Textpassage |
····················

Bei näherer Betrachtung der fünf Grundsätze stellt sich heraus, daß sie juristisch ungleiche Kategorien umfassen. Die ersten vier Grundsätze — Nichtantastung der fremden Grenzen, Unterlassung von Angriffen; Gleichberechtigungsgrundsatz; Nichteinmischung — umschreiben ein bestimmtes Verhalten der beteiligten Staaten gegeneinander, während der fünfte Grundsatz auf einen Zustand („friedliche Koexistenz“) zielt, der durch das, den übrigen Grundsätzen entsprechende Verhalten herbeigeführt werden soll. Handelt einer der beiden Partner irgend einem der ersten vier Grundsätze entgegen — gleichgültig, welchem —, so ist „friedliche Koexistenz“ insoweit nicht gegeben. Punkt 5 bezeichnet daher nichts weiter als die logisch-politische Folge staatlichen Handelns, das sich nach den Regeln 1— 4 richten soll und er entfällt daher, sobald auch nur eine dieser Regeln nicht beachtet wird. Die Forderung nach „friedlicher Koexistenz“ hat daher für sich allein kein rechtliches Gewicht; als juristisch greifbare Rechte und Pflichten, die sich eindeutig umschreiben lassen, kommen nur die Regeln 1— 4 in Betracht.

····················

Datenabschnitt |
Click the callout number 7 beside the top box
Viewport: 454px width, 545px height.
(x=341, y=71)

····················

Kurze Aufgabe | Gib den Text über die fünf Grundsätze vollständig und Wort für Wort aus. Die Daten sind eigenständiges Material und gehören nicht zum Text über die fünf Grundsätze.

Richtige Antwort |
Bei näherer Betrachtung der fünf Grundsätze stellt sich heraus, daß sie juristisch ungleiche Kategorien umfassen. Die ersten vier Grundsätze — Nichtantastung der fremden Grenzen, Unterlassung von Angriffen; Gleichberechtigungsgrundsatz; Nichteinmischung — umschreiben ein bestimmtes Verhalten der beteiligten Staaten gegeneinander, während der fünfte Grundsatz auf einen Zustand („friedliche Koexistenz“) zielt, der durch das, den übrigen Grundsätzen entsprechende Verhalten herbeigeführt werden soll. Handelt einer der beiden Partner irgend einem der ersten vier Grundsätze entgegen — gleichgültig, welchem —, so ist „friedliche Koexistenz“ insoweit nicht gegeben. Punkt 5 bezeichnet daher nichts weiter als die logisch-politische Folge staatlichen Handelns, das sich nach den Regeln 1— 4 richten soll und er entfällt daher, sobald auch nur eine dieser Regeln nicht beachtet wird. Die Forderung nach „friedlicher Koexistenz“ hat daher für sich allein kein rechtliches Gewicht; als juristisch greifbare Rechte und Pflichten, die sich eindeutig umschreiben lassen, kommen nur die Regeln 1— 4 in Betracht.